C. INSTITUTIONALIZING ASSASSINATION: THE

"EXECUTIVE ACTION” CAPABILITY

In addition to investigating actual assassination plots, the Committee has examined a project known as Executive Action which included, as one element, the development of a general, standby assassination capability. As with the plots, this examination focused on two broad questions: What happened? What was the extent and nature of authorization for the project?

1. INTRODUCTION

Sometime in early 1961, Bissell instructed Harvey, who was then Chief of a CIA Foreign Intelligence staff, to establish an "executive action capability," which would include research into a capability to assassinate foreign leaders.1 (Bissell, 6/9/75, p. 51; Harvey, 6/25/75, pp. 36-37) At some point in early 1961 Bissell discussed the Executive Action capability with Bundy. The timing of that conversation and whether "the White House" urged that a capability be created were matters on which the evidence varied widely, as is discussed in section (2) below.

Bissell, Harvey and Helms all agreed that the "generalized" capability was never used. (Bissell 6/9/75, p. 87; Harvey 6/25/75; p. 45; Helms 6/13/75, p. 52)

1 During the late spring or early summer of 1960, Richard Bissell had requested his Science Advisor, Mr. Joseph Scheider, to review the general "capability of the clandestine service in the field of incapacitation and elimination." Scheider testified that assassination was one of the "capabilities" he was asked by Bissell to research. (Scheider, 10/9/75, pp. 5-6, 24-25)

Scheider indicated that Bissell turned to him because he was knowledgeable about "substances that might be available in CIA laboratories" and because Bissell would have considered it part of my job as his technical aide." (id., 6).

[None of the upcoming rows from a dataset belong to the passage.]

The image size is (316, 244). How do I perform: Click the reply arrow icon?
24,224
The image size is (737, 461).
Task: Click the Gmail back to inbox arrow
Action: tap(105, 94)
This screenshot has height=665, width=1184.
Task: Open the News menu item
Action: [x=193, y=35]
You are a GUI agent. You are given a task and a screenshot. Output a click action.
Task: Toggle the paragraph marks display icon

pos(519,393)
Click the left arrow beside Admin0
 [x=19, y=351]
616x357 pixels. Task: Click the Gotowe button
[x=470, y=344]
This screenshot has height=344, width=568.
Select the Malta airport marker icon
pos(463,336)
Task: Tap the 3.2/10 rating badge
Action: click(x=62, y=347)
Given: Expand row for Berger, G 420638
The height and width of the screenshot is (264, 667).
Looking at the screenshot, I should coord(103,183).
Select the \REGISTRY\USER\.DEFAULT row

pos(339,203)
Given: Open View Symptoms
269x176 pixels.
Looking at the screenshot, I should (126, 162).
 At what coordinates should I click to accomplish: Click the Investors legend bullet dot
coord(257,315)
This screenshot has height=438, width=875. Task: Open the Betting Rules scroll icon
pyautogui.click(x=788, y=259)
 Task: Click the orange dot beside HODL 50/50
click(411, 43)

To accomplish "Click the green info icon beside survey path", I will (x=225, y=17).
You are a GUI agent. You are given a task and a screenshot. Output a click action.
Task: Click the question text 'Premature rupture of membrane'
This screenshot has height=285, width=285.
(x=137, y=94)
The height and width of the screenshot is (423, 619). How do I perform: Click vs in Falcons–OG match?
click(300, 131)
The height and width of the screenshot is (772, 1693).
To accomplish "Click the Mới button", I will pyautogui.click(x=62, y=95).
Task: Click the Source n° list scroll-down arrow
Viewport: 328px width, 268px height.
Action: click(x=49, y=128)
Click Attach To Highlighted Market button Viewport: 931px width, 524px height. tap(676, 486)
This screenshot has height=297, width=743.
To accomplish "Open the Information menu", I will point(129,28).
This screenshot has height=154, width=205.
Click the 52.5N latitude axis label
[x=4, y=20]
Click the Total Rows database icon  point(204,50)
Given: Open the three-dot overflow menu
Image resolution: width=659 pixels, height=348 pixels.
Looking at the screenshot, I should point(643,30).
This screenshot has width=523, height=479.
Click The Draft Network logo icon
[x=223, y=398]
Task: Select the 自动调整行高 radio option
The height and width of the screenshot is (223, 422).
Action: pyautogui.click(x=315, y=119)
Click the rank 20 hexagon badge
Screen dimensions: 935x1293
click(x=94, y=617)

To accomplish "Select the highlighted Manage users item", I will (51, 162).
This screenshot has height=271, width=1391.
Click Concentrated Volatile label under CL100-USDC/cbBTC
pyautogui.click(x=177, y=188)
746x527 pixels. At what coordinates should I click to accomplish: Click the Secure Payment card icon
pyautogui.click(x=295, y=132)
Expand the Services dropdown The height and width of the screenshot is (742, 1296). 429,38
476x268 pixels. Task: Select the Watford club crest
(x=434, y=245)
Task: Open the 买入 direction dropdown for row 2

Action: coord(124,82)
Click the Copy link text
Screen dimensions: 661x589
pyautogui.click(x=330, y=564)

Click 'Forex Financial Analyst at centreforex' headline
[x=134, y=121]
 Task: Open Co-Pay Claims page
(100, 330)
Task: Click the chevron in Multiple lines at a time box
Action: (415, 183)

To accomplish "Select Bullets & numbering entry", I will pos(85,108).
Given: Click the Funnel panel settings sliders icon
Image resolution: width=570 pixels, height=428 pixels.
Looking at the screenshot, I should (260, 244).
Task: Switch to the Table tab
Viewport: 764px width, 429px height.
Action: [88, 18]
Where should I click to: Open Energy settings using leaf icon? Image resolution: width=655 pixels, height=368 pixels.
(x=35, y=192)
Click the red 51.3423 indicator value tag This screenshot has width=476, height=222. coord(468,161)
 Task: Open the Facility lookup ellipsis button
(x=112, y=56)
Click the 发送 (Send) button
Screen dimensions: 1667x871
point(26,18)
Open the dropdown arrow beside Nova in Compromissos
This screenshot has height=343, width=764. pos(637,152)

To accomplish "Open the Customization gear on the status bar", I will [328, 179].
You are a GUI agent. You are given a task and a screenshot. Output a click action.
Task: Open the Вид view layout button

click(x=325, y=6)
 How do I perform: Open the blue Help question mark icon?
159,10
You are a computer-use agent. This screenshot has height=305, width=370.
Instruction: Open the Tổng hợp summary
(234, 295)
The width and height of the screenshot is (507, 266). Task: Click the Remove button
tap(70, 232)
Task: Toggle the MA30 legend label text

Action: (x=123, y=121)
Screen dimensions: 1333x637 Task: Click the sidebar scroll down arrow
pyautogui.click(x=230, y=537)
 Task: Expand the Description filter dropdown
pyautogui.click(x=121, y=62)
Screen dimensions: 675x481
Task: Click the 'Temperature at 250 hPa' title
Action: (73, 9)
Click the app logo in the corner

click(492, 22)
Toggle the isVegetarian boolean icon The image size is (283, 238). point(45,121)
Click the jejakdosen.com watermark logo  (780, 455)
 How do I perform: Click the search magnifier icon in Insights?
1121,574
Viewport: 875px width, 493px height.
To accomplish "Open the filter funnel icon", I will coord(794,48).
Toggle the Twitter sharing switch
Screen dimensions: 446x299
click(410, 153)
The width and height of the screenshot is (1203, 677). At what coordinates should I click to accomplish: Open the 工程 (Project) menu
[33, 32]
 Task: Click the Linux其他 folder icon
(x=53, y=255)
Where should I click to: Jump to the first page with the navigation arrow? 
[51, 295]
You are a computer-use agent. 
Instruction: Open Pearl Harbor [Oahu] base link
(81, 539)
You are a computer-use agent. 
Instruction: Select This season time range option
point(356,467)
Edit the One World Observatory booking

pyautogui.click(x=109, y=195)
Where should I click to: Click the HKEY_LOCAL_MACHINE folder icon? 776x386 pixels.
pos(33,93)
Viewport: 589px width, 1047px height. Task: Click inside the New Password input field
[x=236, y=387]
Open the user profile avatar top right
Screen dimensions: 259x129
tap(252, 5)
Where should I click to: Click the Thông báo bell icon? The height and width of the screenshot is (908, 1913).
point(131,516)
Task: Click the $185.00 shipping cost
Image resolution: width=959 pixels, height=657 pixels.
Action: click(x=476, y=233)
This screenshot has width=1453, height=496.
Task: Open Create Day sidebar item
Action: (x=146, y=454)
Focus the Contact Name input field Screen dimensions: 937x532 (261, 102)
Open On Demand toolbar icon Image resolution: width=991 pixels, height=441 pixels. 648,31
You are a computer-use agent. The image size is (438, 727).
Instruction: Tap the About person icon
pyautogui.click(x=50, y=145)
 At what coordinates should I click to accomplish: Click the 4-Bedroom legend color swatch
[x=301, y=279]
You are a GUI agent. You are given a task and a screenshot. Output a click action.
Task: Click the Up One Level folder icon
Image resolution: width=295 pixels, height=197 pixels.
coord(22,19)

Also prior to this time, there had been an internal CIA committee which passed on proposals involving the operational use of drugs, chemicals and biological agents. The purpose of this Committee is suggested by the following incident:

In February 1960, CIA's Near East Division sought the endorsement of what the Division Chief called the "Health Alteration Committee" for its proposal for a "special operation" to "incapacitate" an Iraqi Colonel believed to be "promoting Soviet bloc political interests in Iraq." The Division sought the Committee's advice on a technique, "which while not likely to result in total disablement would be certain to prevent the target from pursuing his usual activities for a minimum of three months," adding:

"We do not consciously seek subject's permanent removal from the scene; we also do not object should this complication develop." (Memo, Acting Chief N.E. Division to DC/CI. 2/25/60.)

In April, the Committee unanimously recommended to the DDP that a "disabling operation" be undertaken, noting that Chief of Operations advised that it would be "highly desirable." Bissell's deputy, Tracy Barnes, approved on behalf of Bissell. (Memo, Deputy Chief CI to DDP, 4/1/62)

The approved operation was to mail a monogrammed handkerchief containing an incapacitating agent to the colonel from an Asian country. Scheider testified that, while he did not now recall the name of the recipient, he did remember mailing from the Asian country. during the period in question, a handkerchief "treated with some kind of material for the purpose of harassing that person who received it." (Scheider Affidavit. 10/20/75; Scheider, 10/9/75, pp. 52-55; 10/18/75, pp. 55-56.)

During the course of this Committee's investigation, the CIA stated that the handkerchief was "in fact never received (if, indeed, sent)." It added that the colonel :

"Suffered a terminal illness before a firing squad in Baghdad (an event we had nothing to do with) not very long after our handkerchief proposal was considered." (Memo, Chief of Operations, N.E. Division to Assistant to the SA/DDO. 9/26/75.)